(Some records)
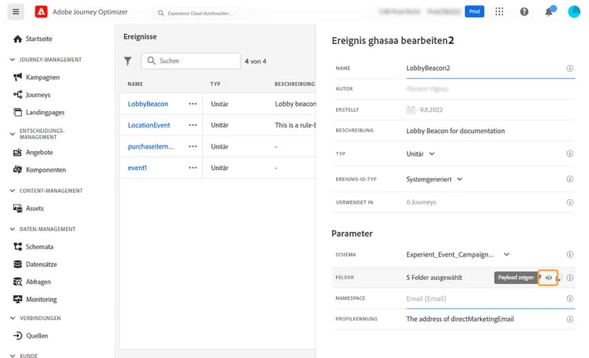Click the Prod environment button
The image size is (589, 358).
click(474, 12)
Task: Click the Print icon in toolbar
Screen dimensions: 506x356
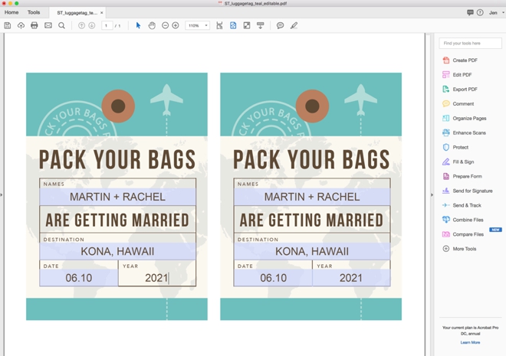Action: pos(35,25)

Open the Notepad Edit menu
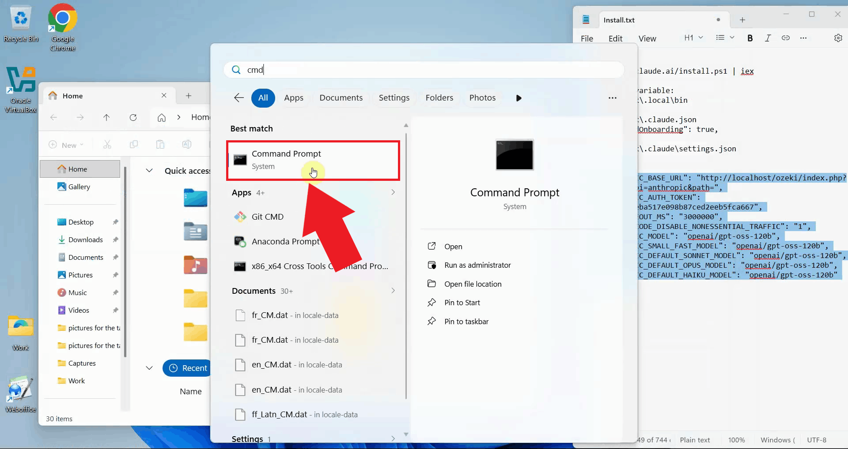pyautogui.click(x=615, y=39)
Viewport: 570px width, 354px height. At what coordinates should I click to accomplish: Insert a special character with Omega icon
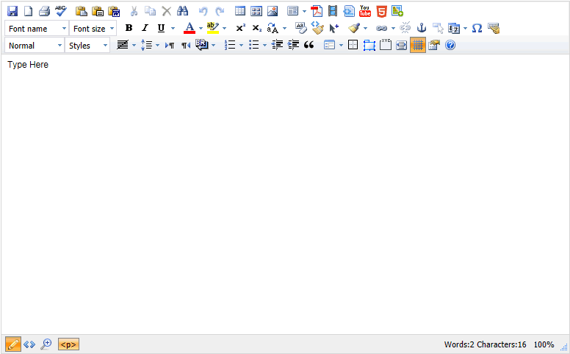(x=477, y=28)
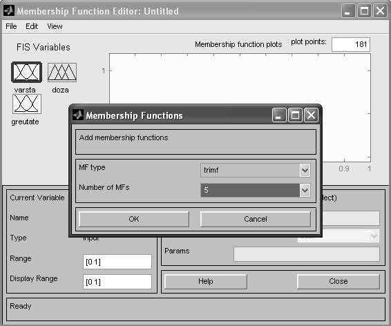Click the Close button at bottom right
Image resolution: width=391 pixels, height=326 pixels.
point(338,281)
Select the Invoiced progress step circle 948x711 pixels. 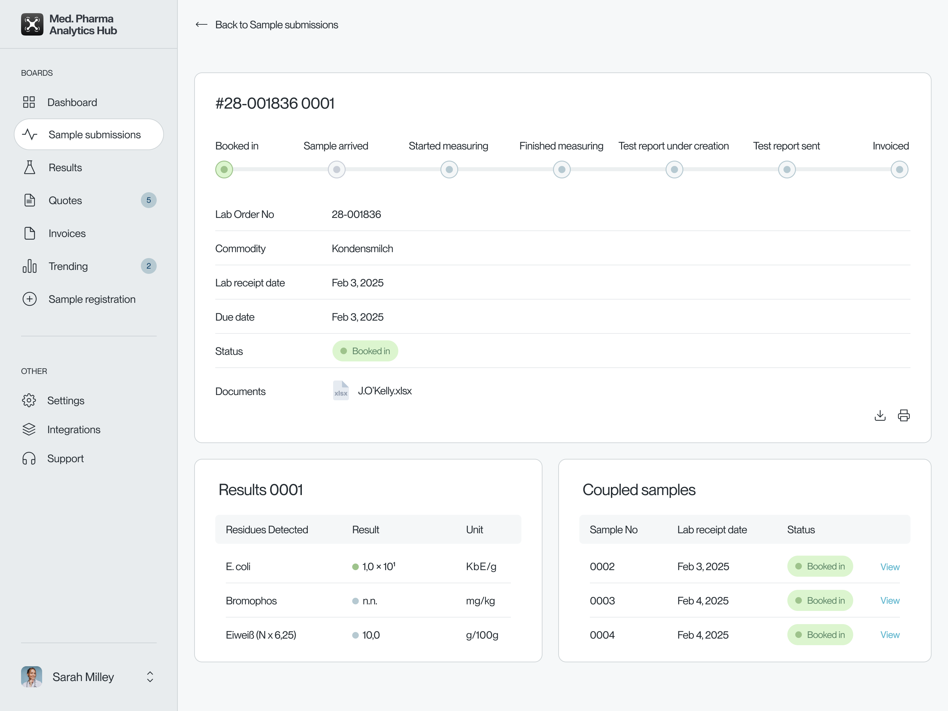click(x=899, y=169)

**INSTRUCTIONS TO FOLLOW**. Pick out each line of the records above that contains the string "width", and copy those lines. Treat uppercase and lowercase letters as different.

**EXERCISE ANSWER**.
Viewport: 570px width, 354px height. At what coordinates should I click to accomplish: Insert a special character with Omega icon
Image resolution: width=391 pixels, height=326 pixels.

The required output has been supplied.